L’allocataire exprimant le besoin d’être entendu peut aussi se rapprocher du psychologue. Le référent RSA lui transmet la liste des psychologues afin que la personne puisse se rapprocher du psychologue de son choix.
Toutefois un lien entre le référent et le psychologue RSA est souhaitable en amont d’un premier contact avec le bénéficiaire, afin d’échanger sur la situation. Je reste à l’écoute pour comprendre la problématique de la personne et lui proposer un soutien qui convient.”
La durée initiale de ce soutien psychologique est entre 6 à 9 séances. Des heures complémentaires peuvent être accordées, en cas de besoin, sur dérogation sollicitée auprès du Service Développement Social.
Quelle est votre motivation à travailler avec les allocataires du RSA ?
“C’est la situation de précarité qui me motive. Payer un psychologue en libéral coûte cher et les séances ne sont pas remboursées par la Sécurité Sociale, comme pour les psychiatres. Les allocataires du RSA ne peuvent pas payer cette dépense alors qu’ils ont besoin d’être entendus et respectés, dans leur souffrance…”
Quelles sont les difficultés que vous rencontrez dans cet accompagnement ?
“La grande difficulté c’est aussi la langue du pays d’origine des patients. Connaître des langues étrangères et avoir des références culturelles pour mieux faire cet accompagnement… J’ai la chance de connaître l’arabe et l’anglais et ceci me facilite la compréhension de la situation de certains allocataires…
Une autre difficulté peut naître lorsque la personne ne comprend pas le sens d’un accompagnement psychologique. Il faut faire le travail de pédagogie auprès du patient pour lui expliquer la différence entre un psychologue, un psychiatre, comment ils peuvent s’articuler et se compléter etc. Les gens ont parfois peur d’un suivi psychologique. J’interviens pendant les cours FLE Français Langue Etrangère auprès de migrants pour faire ce travail d’explicitation et de pédagogie sur le rôle du psychologue, dans un contexte interculturel.”
La crise sanitaire a-t-elle un impact sur votre métier ?
“Tout à fait ! Cette crise sanitaire nous oblige à adapter notre façon de travailler.

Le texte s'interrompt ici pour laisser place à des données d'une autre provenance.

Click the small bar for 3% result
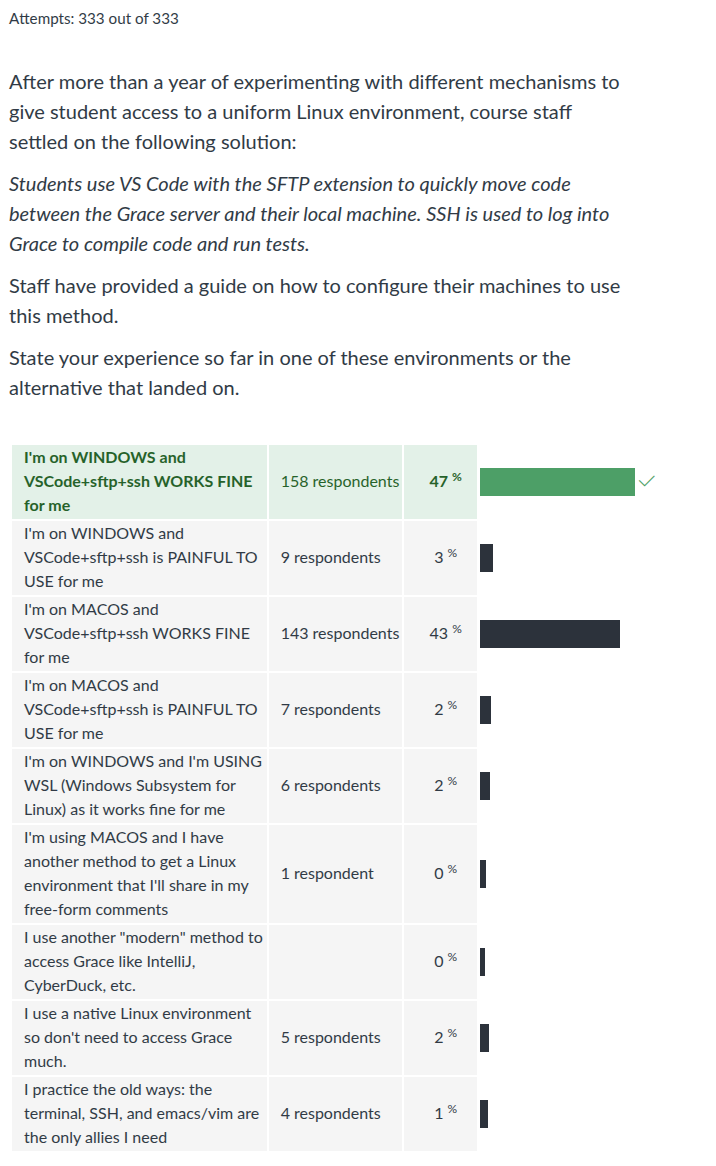716x1166 pixels. click(x=486, y=558)
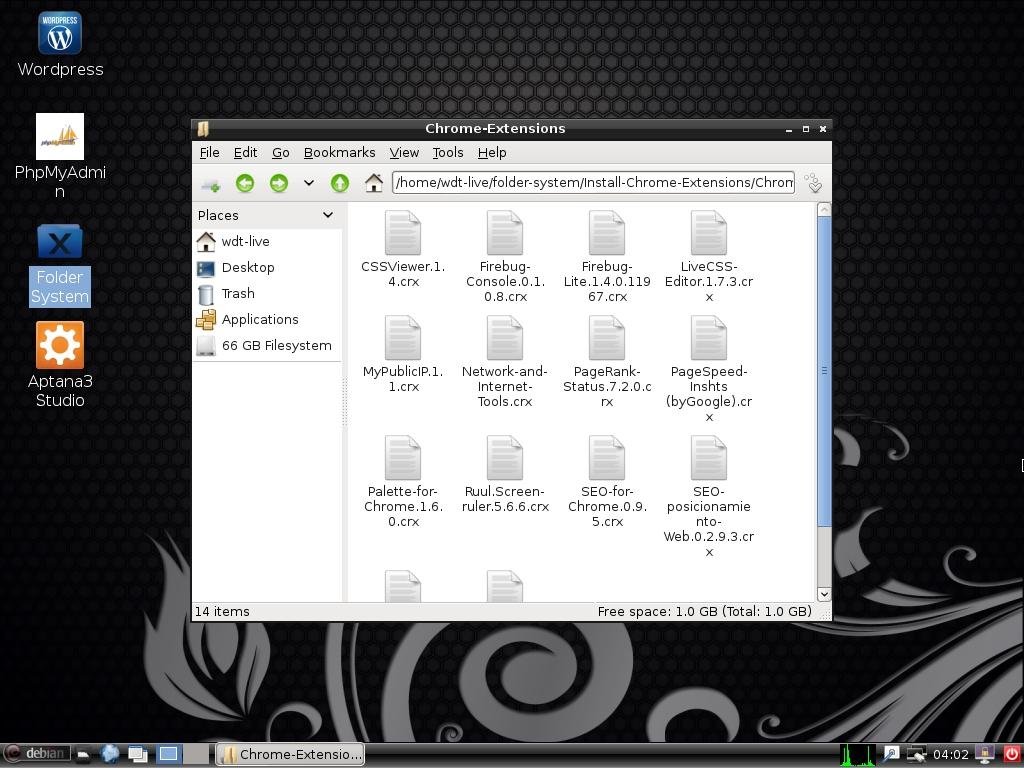Open the Bookmarks menu

[x=339, y=153]
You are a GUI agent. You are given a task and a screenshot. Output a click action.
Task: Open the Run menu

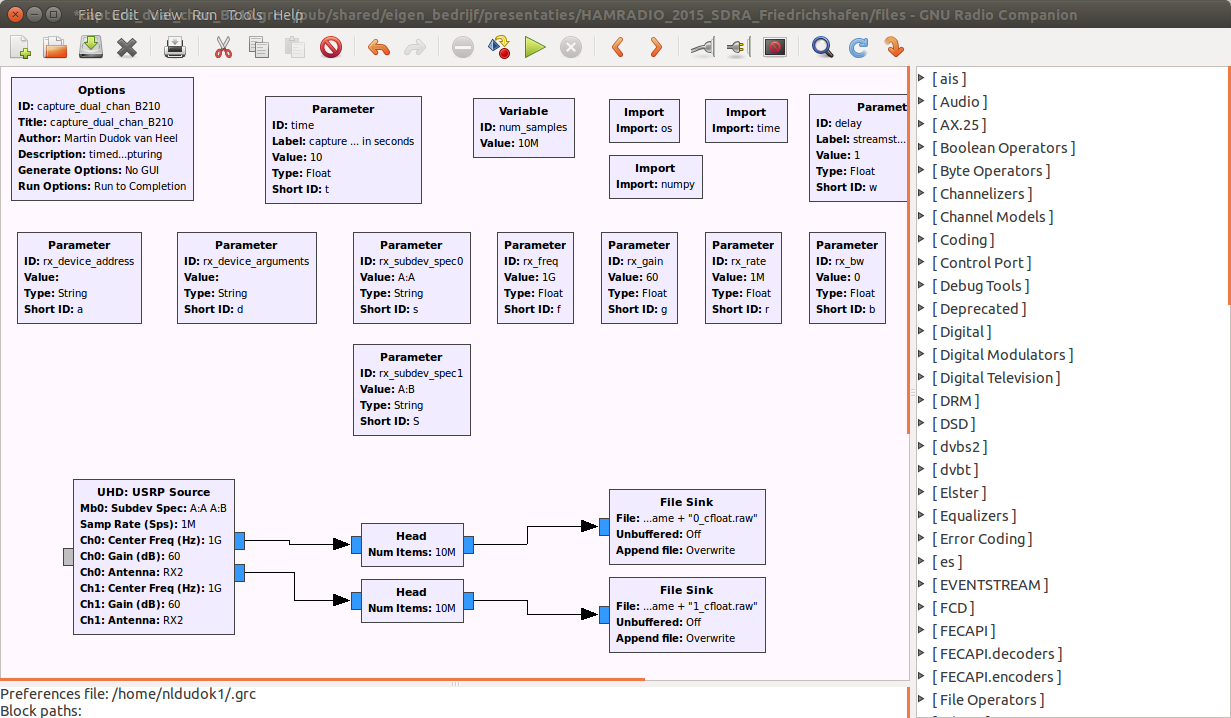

Il faut trouver de nouvelles méthodes d’intervention. Trouver d’autres modalités relationnelles pour accompagner au mieux les allocataires ébranlés par le contexte sanitaire où les blocages, les défenses, peurs et phobies, de tout un chacun, ont été mises à rude épreuve, ou réactivées…Le téléphone est un des outils ayant servi à atténuer les impacts psychologiques de cette pandémie. La voix, en tant qu’outil émotionnel, est un autre repère afin de trouver les bons mots pour une aide à distance. Mais, selon les patients, le présentiel vaut mieux que le distanciel. L’inverse est vrai aussi…“
Que souhaitez-vous pour l’évolution de votre métier ?
“Il est intéressant de continuer à se former sur les syndromes post traumatiques, surtout pour les réfugiés arrivant de contrées où la violence et la guerre civile sont endémiques.
Il serait intéressant que les psychologues continuent à solliciter des partenaires linguistiques par exemple : traducteurs, interprètes, etc. Cela nous permettrait d’avoir des interlocuteurs dans le domaine linguistique.”
Jalil LEMSEFFER apprécie son métier. Il est satisfait des résultats de cet accompagnement qu’il juge positifs, en coordination avec les autres psychologues du dispositif. Il invite les professionnels du social à régulièrement se faire assister par des médiateurs linguistiques, et de constituer ainsi un répertoire des intervenants parlant une ou plusieurs langues étrangères.